Le Parlement traitera dès lundi de plusieurs propositions visant à assouplir la position stricte de la Suisse concernant l’usage du matériel militaire helvétique en Ukraine. Le président est contre.
- par
- Eric Felley
«Je suis très préoccupé par le climat guerrier qui règne actuellement un peu partout dans le monde, y compris en Suisse. On a l’impression que certains acteurs, même d’anciens pacifistes, sont comme emportés par l’ivresse de la guerre». Le président de la Confédération, Alain Berset, a tenu ces propos samedi dans le journal «Le Temps». C’est sa façon de répondre à celles et ceux qui aimeraient que la Suisse autorise certains pays à fournir du matériel militaire helvétique en Ukraine.
Le Parlement est sous pression à Berne pour répondre à cette question. Dès lundi, le Conseil des États devrait débattre de la motion du président du PLR Thierry Burkart, qui vise à supprimer «la déclaration de non-réexportation pour les pays ayant les mêmes valeurs que nous et un régime de contrôle des exportations comparable».
Vers une «Lex Ukraine»
Le Conseil national traitera cette question le mercredi 8 mars avec un projet de «Lex Ukraine», qui devrait permettre de réexporter des armes suisses dans certaines conditions. La Commission de politique extérieure a également concocté une initiative parlementaire qui permettrait d’aller vite et qui prévoit: «La déclaration de non-réexportation devient caduque s’il est établi que la réexportation du matériel de guerre vers l’Ukraine est liée à la guerre russo-ukrainienne».
À l’approche ces débats, la pression est montée à l’étranger pour que la Suisse change d’optique. Ce dimanche, dans une interview accordée au journal alémanique «NZZ am Sonntag», l’ambassadeur de France Frédéric Journès, en appelle une nouvelle fois à permettre la réexportation des armes suisses qui sont stockées à l’étranger. Vendredi, l’Allemagne a demandé à la Suisse de pouvoirs acquérir ses vieux chars de combat Leopard 2 mis hors service pour remplacer les blindés qui ont été livrés en Ukraine.

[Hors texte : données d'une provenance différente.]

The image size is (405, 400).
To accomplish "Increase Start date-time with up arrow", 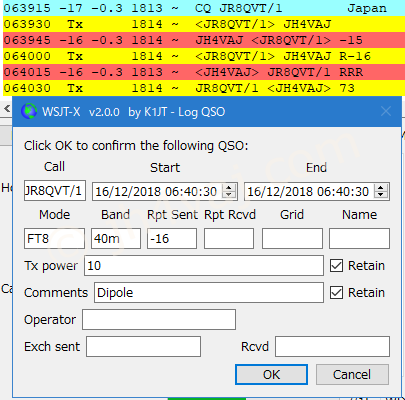I will tap(229, 188).
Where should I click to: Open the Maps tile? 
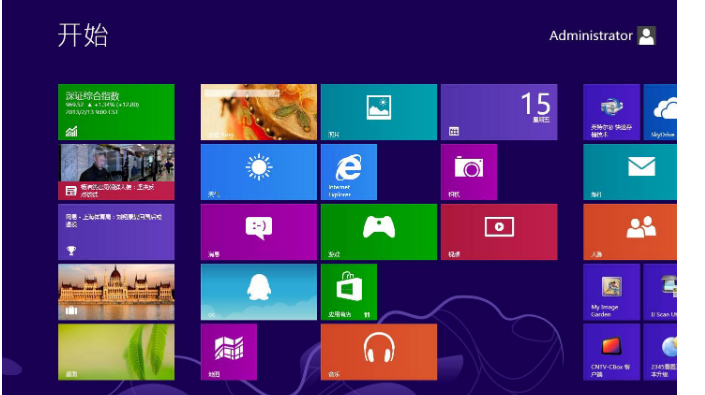pyautogui.click(x=229, y=352)
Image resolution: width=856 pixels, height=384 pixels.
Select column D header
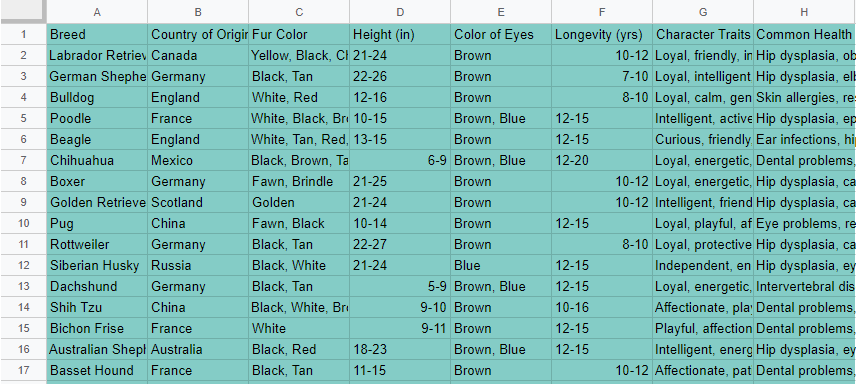[x=400, y=11]
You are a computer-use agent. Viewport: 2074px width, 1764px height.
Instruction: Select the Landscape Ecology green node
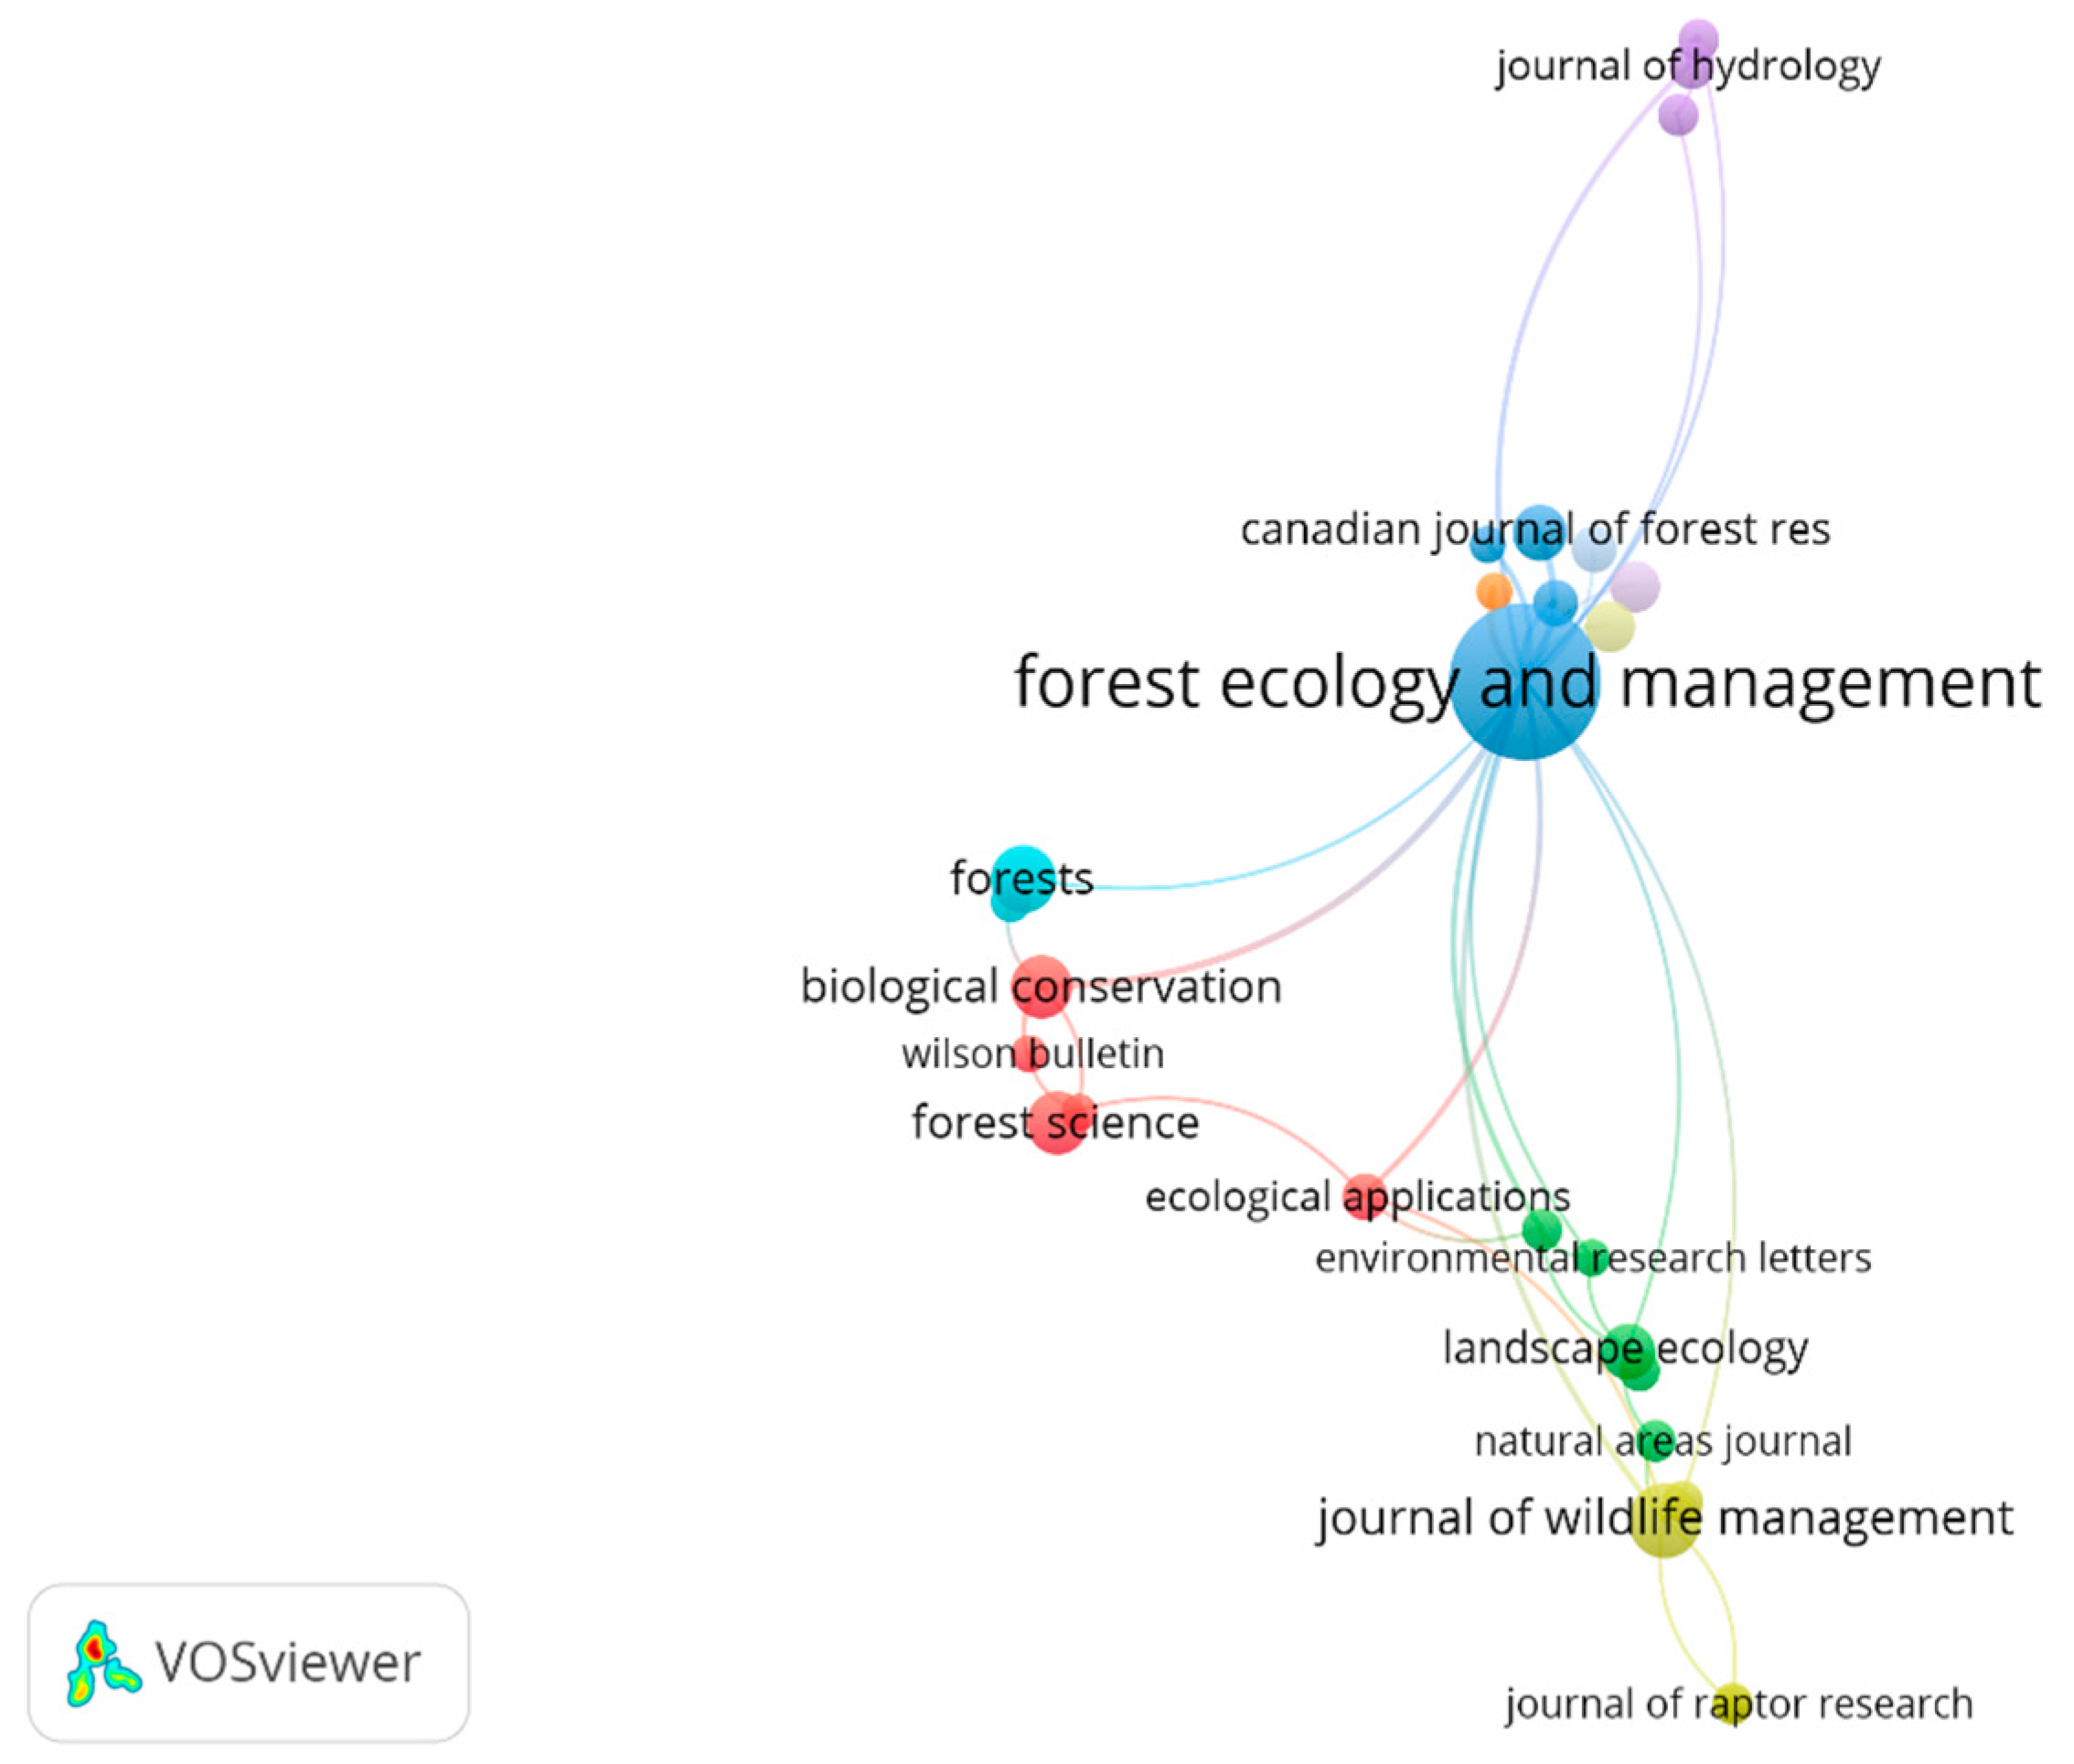click(1627, 1350)
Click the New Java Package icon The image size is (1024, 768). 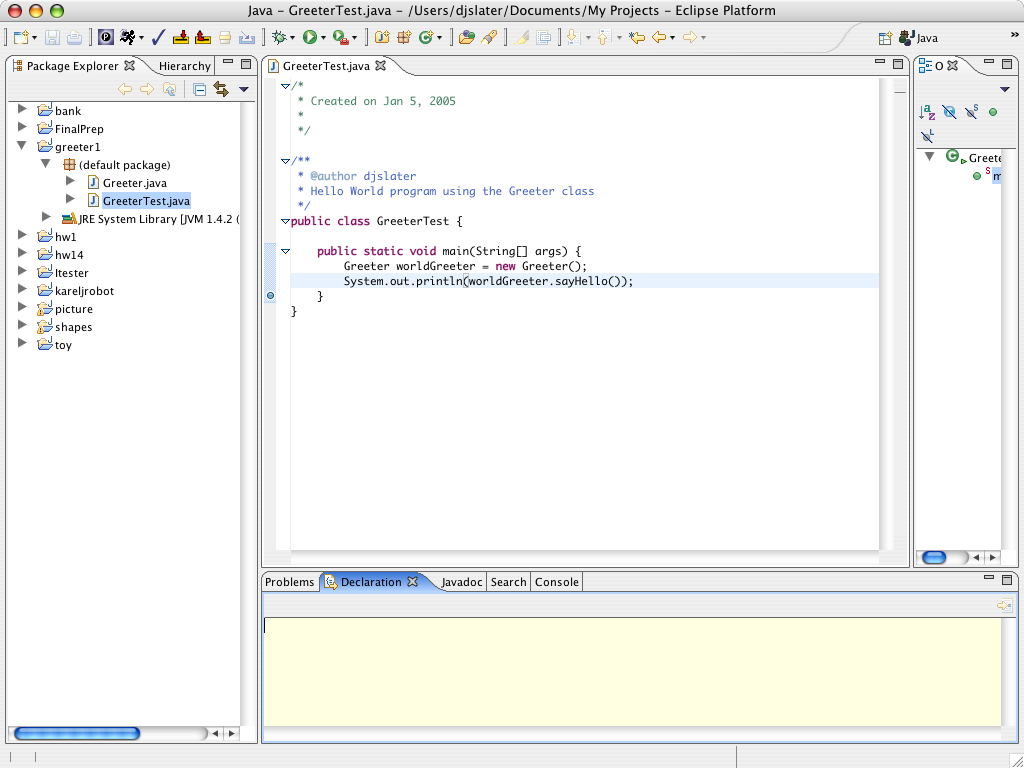pyautogui.click(x=404, y=38)
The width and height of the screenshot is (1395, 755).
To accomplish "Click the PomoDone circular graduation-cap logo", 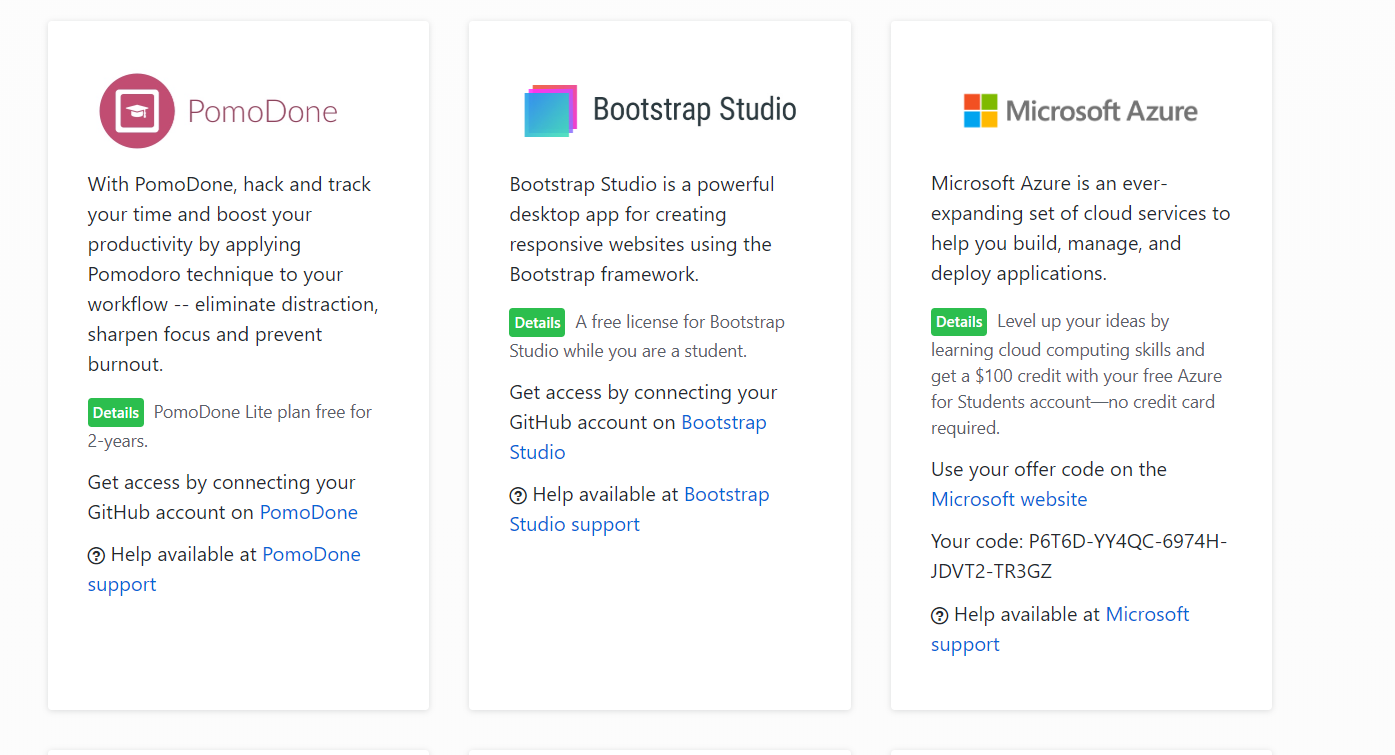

Les limites de la neutralité
Au Parlement, il sera difficile de trouver une majorité pour faire le pas d’un engagement militaire de la Suisse, fut-il indirect à travers la réexportation. Le président Alain Berset estime que la neutralité suisse ne le permet pas: «La neutralité est l’ADN de la politique extérieure de la Suisse, relève-t-il dans «Le Temps». Elle a beaucoup évolué, parfois avec bonheur, parfois un peu moins. La neutralité n’est pas une science exacte. Mais elle est constitutive de notre identité et explique, par exemple, la position du Conseil fédéral sur la réexportation du matériel de guerre».
Le président veut garder la tête froide: «C’est dans les moments de fortes tensions que nous devons faire preuve d’une très grande rigueur face à nos valeurs et nos traditions, faute de quoi nous prenons le risque de décrédibiliser notre engagement sur le plan international. Et nous devons à tout prix l’éviter».